Elementos do espaço aqui é compreendido como sendo as personagens, residências, o meio ecológico. No caso da obra em estudo, temos como espaço principal o cortiço, rodeado por espaços menores que seriam seus habitantes, cada um com suas características e particularidades, diretamente afetados pelo espaço central. Os homens, então, são elementos do espaço, seja na qualidade de trabalhadores, visitantes, moradores ou afins. Em o cortiço, pode-se mesmo afirmar que João Romão, além de homem como microespaço, pode ser visto como uma instituição. Na obra alvo desse estudo, percebe-se a nítida diferenciação socioeconômica de alguns personagens centrais. Tal diferenciação não foi feita ao acaso, ela denota a distribuição espacial e aplicação dos personagens junto ao enredo, e em particular, ao espaço.

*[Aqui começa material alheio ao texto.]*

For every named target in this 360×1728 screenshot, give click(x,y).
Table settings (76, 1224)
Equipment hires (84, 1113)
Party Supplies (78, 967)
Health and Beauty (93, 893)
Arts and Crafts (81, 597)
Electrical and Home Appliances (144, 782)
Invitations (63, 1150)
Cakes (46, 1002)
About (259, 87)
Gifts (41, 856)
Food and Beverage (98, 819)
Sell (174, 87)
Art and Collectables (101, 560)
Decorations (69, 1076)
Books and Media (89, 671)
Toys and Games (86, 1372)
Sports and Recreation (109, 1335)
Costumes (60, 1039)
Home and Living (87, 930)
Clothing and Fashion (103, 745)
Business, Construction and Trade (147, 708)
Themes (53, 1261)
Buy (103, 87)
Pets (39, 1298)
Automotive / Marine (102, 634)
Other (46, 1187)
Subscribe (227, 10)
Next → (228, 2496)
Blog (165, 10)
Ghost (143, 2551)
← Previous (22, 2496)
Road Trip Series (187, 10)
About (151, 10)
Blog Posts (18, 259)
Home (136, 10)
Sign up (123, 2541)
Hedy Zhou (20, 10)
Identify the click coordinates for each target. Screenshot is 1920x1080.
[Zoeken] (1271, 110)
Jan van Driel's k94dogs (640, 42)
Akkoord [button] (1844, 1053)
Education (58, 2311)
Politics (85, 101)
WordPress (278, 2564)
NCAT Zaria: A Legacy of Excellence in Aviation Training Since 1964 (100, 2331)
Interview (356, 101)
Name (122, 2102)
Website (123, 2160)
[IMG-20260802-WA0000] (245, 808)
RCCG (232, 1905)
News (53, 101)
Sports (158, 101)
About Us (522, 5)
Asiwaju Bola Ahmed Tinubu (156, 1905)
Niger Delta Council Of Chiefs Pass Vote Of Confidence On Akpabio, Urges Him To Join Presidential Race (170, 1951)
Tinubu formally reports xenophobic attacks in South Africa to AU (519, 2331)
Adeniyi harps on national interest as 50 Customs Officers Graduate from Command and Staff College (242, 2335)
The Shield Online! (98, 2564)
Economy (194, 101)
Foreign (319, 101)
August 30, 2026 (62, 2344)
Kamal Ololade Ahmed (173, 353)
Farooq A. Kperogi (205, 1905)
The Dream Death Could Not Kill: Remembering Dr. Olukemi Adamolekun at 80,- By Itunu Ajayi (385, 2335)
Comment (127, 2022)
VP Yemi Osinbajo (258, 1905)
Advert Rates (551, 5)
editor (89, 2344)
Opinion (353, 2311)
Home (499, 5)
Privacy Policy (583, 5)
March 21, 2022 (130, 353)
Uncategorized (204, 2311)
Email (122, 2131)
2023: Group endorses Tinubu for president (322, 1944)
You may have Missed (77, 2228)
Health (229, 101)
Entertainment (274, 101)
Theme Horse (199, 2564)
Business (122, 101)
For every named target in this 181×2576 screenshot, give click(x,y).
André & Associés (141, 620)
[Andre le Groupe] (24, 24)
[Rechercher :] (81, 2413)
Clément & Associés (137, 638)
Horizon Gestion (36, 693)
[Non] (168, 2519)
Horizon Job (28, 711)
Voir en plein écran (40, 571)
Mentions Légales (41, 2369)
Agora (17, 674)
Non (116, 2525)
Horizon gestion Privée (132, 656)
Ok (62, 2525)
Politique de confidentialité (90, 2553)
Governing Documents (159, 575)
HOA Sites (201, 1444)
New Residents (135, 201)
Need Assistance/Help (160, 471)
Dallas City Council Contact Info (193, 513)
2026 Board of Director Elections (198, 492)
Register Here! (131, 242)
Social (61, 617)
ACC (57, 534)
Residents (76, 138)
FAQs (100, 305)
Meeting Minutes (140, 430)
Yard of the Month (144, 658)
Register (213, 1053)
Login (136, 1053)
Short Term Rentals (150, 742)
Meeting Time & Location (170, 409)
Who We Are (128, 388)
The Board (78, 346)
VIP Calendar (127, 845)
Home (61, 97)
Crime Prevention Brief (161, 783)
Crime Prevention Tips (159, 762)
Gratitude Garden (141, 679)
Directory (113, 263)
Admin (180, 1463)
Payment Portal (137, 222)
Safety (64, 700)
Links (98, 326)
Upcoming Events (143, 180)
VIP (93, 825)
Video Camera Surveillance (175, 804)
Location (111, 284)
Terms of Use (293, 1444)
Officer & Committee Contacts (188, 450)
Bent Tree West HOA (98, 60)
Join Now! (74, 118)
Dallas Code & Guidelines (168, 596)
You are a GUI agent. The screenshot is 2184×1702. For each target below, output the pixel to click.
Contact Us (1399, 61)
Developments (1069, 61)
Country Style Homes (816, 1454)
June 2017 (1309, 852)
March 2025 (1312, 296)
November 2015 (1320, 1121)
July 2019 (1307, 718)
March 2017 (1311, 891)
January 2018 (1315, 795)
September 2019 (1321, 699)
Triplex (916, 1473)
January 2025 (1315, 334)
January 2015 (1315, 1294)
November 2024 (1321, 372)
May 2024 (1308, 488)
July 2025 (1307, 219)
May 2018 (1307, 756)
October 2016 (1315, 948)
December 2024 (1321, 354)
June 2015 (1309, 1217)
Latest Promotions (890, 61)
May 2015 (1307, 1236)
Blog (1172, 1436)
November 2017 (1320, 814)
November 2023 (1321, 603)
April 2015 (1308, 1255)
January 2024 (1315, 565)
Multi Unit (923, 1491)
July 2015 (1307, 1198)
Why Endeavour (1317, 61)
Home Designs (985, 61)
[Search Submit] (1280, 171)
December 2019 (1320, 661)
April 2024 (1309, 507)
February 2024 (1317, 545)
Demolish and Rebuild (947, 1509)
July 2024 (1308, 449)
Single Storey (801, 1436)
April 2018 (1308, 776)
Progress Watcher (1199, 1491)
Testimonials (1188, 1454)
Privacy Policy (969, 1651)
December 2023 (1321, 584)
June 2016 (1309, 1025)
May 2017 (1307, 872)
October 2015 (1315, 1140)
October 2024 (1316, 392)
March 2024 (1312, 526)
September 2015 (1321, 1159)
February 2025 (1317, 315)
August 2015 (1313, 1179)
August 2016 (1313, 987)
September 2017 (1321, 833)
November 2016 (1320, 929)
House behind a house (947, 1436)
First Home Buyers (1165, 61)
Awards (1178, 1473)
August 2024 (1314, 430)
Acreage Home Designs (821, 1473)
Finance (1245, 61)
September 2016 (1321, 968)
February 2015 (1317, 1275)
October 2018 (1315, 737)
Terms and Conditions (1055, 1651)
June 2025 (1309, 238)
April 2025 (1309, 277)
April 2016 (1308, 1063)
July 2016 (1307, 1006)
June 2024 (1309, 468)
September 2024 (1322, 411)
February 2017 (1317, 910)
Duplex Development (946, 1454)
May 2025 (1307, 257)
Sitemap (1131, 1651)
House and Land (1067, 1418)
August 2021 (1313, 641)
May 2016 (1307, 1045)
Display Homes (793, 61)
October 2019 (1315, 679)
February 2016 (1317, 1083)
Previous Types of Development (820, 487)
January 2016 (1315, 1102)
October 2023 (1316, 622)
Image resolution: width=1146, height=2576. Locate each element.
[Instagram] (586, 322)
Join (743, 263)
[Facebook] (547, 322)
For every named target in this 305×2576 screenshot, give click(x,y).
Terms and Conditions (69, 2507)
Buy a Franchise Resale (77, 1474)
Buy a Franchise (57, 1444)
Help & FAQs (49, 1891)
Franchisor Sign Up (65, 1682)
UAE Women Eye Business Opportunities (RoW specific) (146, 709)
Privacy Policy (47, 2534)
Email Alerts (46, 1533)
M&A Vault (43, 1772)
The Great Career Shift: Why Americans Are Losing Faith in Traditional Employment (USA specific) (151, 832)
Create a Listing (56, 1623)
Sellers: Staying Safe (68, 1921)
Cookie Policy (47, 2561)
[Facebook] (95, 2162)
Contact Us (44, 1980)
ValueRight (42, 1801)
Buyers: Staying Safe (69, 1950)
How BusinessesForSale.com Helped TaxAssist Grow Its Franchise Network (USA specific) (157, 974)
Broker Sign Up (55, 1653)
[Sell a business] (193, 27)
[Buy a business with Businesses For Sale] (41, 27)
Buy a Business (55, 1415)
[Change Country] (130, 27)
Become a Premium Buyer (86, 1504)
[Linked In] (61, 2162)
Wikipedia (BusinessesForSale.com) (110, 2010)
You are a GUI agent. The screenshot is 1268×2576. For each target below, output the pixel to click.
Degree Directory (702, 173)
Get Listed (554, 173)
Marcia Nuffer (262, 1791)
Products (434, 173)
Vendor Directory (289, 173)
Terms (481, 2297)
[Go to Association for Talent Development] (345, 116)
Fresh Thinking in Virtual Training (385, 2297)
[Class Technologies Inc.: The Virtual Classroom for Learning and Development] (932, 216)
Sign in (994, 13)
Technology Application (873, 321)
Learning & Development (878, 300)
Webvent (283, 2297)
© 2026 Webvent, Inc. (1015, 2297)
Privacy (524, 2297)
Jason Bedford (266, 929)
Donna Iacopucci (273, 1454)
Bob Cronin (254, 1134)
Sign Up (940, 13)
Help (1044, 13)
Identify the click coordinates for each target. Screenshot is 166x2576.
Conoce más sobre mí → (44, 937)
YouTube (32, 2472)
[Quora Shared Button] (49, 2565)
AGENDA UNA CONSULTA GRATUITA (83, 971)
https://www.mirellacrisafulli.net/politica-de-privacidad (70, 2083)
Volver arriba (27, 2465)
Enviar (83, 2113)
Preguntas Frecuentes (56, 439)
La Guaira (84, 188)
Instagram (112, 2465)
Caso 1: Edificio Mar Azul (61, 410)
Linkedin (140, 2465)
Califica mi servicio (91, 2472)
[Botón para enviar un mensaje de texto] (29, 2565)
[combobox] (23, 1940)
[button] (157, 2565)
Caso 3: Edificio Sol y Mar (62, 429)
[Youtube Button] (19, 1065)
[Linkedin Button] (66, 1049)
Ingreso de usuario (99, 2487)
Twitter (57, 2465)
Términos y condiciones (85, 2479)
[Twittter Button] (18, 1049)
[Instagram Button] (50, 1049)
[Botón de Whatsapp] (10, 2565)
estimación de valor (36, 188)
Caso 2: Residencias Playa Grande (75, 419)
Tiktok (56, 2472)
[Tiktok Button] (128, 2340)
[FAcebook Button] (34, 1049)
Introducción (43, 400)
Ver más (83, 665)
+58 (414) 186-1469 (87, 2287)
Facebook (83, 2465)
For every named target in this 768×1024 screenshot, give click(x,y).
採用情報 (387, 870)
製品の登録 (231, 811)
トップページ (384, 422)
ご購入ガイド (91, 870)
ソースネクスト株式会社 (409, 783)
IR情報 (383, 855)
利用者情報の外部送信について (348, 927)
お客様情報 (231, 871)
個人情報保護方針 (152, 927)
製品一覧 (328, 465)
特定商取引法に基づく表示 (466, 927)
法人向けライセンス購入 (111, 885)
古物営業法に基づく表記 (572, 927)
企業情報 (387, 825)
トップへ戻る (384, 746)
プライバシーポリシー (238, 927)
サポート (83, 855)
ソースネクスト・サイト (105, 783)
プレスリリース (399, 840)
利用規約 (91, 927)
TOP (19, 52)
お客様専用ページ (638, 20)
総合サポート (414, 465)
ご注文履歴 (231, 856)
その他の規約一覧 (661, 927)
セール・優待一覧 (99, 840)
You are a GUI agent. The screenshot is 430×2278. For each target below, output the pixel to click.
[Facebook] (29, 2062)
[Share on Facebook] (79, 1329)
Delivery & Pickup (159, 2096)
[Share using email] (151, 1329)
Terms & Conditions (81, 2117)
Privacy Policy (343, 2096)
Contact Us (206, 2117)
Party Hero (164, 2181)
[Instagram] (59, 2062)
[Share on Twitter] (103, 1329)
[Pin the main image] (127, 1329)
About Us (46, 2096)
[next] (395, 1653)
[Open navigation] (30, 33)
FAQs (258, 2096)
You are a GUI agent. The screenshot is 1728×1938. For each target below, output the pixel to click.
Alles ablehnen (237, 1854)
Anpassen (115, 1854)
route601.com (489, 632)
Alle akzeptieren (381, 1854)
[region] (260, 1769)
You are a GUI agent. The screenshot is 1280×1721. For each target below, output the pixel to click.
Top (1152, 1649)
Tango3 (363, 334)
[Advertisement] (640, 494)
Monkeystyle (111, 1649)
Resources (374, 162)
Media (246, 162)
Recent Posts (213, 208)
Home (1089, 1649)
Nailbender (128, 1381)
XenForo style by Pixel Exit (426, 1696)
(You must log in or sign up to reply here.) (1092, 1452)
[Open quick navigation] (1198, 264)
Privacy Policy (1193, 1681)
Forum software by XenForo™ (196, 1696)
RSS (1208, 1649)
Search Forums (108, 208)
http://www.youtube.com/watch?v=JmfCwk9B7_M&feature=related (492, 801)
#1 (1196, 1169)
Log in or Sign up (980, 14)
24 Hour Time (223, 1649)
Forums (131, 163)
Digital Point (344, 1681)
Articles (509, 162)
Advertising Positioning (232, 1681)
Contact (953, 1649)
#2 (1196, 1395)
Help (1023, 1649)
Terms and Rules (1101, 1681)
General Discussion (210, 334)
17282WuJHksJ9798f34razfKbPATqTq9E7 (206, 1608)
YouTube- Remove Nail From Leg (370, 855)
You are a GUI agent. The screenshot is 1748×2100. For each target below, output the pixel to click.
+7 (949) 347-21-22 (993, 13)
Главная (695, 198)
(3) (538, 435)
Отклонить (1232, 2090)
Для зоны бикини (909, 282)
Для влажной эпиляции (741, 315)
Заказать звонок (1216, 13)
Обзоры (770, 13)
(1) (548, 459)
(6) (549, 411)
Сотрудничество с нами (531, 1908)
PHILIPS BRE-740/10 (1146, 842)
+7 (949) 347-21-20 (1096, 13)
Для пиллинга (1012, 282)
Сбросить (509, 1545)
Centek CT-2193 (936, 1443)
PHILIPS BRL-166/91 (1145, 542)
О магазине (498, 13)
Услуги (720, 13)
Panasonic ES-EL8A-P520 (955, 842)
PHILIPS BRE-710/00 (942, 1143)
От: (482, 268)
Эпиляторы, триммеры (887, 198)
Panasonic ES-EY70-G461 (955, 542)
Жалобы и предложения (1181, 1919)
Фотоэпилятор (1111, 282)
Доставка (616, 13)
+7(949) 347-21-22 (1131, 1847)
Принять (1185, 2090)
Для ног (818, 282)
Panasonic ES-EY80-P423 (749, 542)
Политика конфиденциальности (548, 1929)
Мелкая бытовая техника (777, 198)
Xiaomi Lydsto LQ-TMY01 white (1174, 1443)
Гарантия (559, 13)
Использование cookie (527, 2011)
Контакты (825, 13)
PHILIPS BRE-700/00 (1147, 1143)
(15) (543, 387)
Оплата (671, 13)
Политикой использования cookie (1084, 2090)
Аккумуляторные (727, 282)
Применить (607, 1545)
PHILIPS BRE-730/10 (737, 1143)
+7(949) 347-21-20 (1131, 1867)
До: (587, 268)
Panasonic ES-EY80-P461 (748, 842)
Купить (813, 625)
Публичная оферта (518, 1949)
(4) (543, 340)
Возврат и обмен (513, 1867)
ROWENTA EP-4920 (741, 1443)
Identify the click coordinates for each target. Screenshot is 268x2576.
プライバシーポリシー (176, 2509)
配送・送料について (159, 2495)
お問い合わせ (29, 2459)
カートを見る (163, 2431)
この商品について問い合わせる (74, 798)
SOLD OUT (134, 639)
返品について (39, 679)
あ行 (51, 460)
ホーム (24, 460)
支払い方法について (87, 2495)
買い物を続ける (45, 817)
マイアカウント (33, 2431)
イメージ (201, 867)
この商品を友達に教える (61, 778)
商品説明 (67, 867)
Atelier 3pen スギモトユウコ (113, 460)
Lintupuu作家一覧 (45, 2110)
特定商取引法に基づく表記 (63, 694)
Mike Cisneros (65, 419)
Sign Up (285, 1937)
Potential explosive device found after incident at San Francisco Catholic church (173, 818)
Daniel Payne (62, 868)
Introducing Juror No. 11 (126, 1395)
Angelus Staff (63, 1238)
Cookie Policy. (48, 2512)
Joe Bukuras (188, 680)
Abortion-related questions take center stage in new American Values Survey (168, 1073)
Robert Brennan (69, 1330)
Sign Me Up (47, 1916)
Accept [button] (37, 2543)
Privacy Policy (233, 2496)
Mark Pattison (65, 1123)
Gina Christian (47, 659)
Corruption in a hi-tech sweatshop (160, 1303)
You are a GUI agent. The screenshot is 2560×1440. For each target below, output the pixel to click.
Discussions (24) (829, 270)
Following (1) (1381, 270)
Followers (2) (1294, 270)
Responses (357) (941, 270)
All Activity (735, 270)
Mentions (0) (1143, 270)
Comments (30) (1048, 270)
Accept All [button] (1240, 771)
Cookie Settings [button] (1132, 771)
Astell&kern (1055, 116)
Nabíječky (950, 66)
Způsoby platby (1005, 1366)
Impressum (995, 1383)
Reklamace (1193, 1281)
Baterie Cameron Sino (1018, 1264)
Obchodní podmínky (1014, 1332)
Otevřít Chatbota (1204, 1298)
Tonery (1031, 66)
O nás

O espaço social é constituído de tal forma que os personagens são distribuídos nele em função da sua posição nas distribuições estatísticas, seguindo dois princípios de diferenciação, o capital econômico e o simbólico. Na primeira dimensão, os personagens se organizam de acordo com o volume do capital que dominam, na segunda, de acordo com a estrutura do seu capital.
Em acordo com estas abordagens, fica evidente que o protagonista da história é o próprio cortiço, detentor então das classes sociais mais inferiores, e que somadas todas, denotam o organismo vivo que é o próprio cortiço, bem como os casarões e palacetes que completam, de forma personificada, o espaço, representando as classes sociais mais elevadas.